◆ WHAT YOU HAVE TO DO
Rewrite every line from the start of the items through the line containing "Iconic One (540, 652)", inclusive, adjusting each coordinate in the answers by -122 and leaving all other text unchanged.

◆ ENTRIES SUPPLIED
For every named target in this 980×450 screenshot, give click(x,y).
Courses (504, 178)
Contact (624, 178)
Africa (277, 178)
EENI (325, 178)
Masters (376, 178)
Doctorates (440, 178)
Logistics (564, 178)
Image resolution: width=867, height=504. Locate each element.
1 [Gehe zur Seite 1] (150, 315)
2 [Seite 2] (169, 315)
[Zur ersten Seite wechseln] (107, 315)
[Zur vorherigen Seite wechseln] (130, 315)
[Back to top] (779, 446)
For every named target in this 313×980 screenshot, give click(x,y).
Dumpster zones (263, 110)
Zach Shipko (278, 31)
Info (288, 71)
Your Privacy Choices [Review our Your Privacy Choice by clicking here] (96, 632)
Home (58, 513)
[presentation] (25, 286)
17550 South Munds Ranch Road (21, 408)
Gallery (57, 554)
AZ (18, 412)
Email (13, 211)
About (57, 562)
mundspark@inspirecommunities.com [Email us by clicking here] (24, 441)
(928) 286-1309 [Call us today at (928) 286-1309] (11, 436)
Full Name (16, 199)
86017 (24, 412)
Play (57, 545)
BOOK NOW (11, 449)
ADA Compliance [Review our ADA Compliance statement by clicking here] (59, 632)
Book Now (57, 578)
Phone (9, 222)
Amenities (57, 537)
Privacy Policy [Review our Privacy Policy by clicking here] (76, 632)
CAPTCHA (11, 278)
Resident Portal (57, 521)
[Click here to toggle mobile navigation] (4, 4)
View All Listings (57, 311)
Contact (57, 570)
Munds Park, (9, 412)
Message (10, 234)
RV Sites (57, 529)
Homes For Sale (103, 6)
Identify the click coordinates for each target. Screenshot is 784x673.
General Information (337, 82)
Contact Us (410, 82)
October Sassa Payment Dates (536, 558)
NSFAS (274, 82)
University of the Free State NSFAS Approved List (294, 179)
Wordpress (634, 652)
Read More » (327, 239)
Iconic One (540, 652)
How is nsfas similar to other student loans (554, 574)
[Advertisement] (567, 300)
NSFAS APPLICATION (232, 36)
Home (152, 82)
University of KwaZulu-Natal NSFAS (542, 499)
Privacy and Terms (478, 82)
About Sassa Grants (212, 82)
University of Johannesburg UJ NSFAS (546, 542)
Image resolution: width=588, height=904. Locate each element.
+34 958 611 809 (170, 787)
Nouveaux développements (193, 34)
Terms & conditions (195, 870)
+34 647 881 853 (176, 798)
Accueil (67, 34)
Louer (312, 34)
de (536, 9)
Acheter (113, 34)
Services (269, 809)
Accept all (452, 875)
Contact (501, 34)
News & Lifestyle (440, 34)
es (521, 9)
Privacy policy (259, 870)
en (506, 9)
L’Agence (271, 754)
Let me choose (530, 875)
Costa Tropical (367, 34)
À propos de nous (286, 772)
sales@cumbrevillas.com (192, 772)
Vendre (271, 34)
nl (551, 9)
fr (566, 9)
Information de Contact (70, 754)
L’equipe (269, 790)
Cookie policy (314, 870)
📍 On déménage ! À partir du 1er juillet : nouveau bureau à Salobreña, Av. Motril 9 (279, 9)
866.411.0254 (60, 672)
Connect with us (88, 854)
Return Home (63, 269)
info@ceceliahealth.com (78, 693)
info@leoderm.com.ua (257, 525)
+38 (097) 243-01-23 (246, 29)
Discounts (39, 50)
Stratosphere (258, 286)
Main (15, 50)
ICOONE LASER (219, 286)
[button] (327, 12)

◆ RESPONSE FOR THIS EXERCISE
For every named target in this 980×450 screenshot, give click(x,y).
Courses (382, 56)
Contact (502, 56)
Africa (155, 56)
EENI (203, 56)
Masters (254, 56)
Doctorates (318, 56)
Logistics (442, 56)
Image resolution: width=867, height=504. Locate each element.
1 [Gehe zur Seite 1] (28, 193)
2 [Seite 2] (47, 193)
[Zur ersten Seite wechseln] (-15, 193)
[Zur vorherigen Seite wechseln] (8, 193)
[Back to top] (657, 324)
For every named target in this 313×980 screenshot, give click(x,y).
Dumpster zones (141, -12)
Zach Shipko (156, -91)
Info (166, -51)
Your Privacy Choices [Review our Your Privacy Choice by clicking here] (-26, 510)
Home (-64, 391)
[presentation] (-97, 164)
17550 South Munds Ranch Road (-101, 286)
Gallery (-65, 432)
AZ (-104, 290)
Email (-109, 89)
About (-65, 440)
mundspark@inspirecommunities.com [Email us by clicking here] (-98, 319)
(928) 286-1309 [Call us today at (928) 286-1309] (-111, 314)
Full Name (-106, 77)
86017 (-98, 290)
Play (-65, 423)
BOOK NOW (-111, 327)
ADA Compliance [Review our ADA Compliance statement by clicking here] (-63, 510)
Book Now (-65, 456)
Phone (-113, 100)
Amenities (-65, 415)
Privacy Policy [Review our Privacy Policy by clicking here] (-46, 510)
CAPTCHA (-111, 156)
Resident Portal (-65, 399)
[Click here to toggle mobile navigation] (-118, -118)
View All Listings (-65, 189)
Contact (-65, 448)
Munds Park, (-113, 290)
Message (-112, 112)
RV Sites (-65, 407)
Homes For Sale (-19, -116)
Identify the click coordinates for each target. Screenshot is 784x673.
General Information (215, -40)
Contact Us (288, -40)
October Sassa Payment Dates (414, 436)
NSFAS (152, -40)
University of the Free State NSFAS Approved List (172, 57)
Wordpress (512, 530)
Read More » (205, 117)
Iconic One (418, 530)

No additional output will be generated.